New Treasures: Jeffrey E. Barlough’s What I Found at Hoole

what-i-found-at-hoole-smallJeffrey E. Barlough’s Western Lights series may be the best fantasy books you don’t know about.

I didn’t know about them either, until Jackson Kuhl’s review of Strange Cargo in Black Gate 8. Jackson has called Barlough “a wonderful yet unappreciated fantasist… a talent I invite everyone to sample.” In his review of Anchorwick, the fifth novel in the series, he summarized the intriguing setting this way:

In a world where the Ice Age never ended, a cataclysm has reduced humanity to a slip of English civilization along North America’s western coastline. It’s neither steampunk nor weird western; the technology is early 19th century. It’s kinda-sorta gaslamp fantasy, except there doesn’t seem to be any natural gas. Barlough’s creation is best described as a Victorian Dying Earth — gothic and claustrophobic yet confronted by its inhabitants with upper lips held stiff. As the books are fantasy mysteries, the less said about their plots, the better… mastodons and mylodons mixed with ghosts and gorgons? Yes, please.

Now the seventh novel in the series, What I Found at Hoole, has arrived in a handsome trade paperback from Gresham & Doyle. It picks up at the end of the second volume, The House in the High Wood, which was a nominee for the 2002 Locus Award for Best Fantasy Novel.

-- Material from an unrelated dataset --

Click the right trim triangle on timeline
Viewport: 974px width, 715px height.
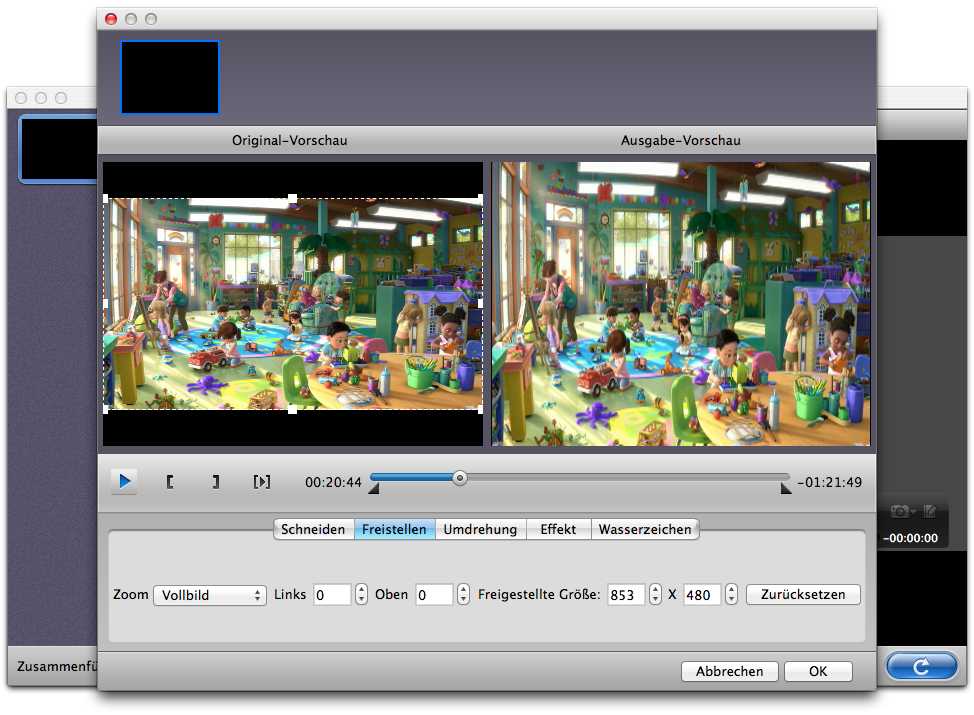pos(786,488)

Mr. Ingram Somervell has been called to the remote village of Hoole, in the uplands of Ayleshire, to inspect some property bequeathed to him by an uncle he had never met. Almost at once he finds himself plunged into mysteries that confound him. Why had Clement’s Mill, a dilapidated old mill that did no milling, been left to him… Why had his uncle ordered the old chapel on the fellside and its coffin-crypt sealed after the arrival of Miss Petra, his ward and heir? What was the ghostly yellow light that had been seen on Cowdrie Beacon? And what to make of the frightful dreams hinting at some unimaginable catastrophe plaguing young Somervell since he came into Ayleshire?

These novels, with their oddly pastoral cover art — the cover to this one, F.H.Tynsdale’s A Country Cottage and Church, is from the 19th Century — are an entertaining mix of genres, blending fantasy, gothic mystery, and even a dash of period comedy straight out of P.G. Wodehouse. Don’t miss them.

What I Found at Hoole was published by Gresham & Doyle on November 1st. It is 259 pages and priced at $14.95 in trade paperback. There is no digital edition.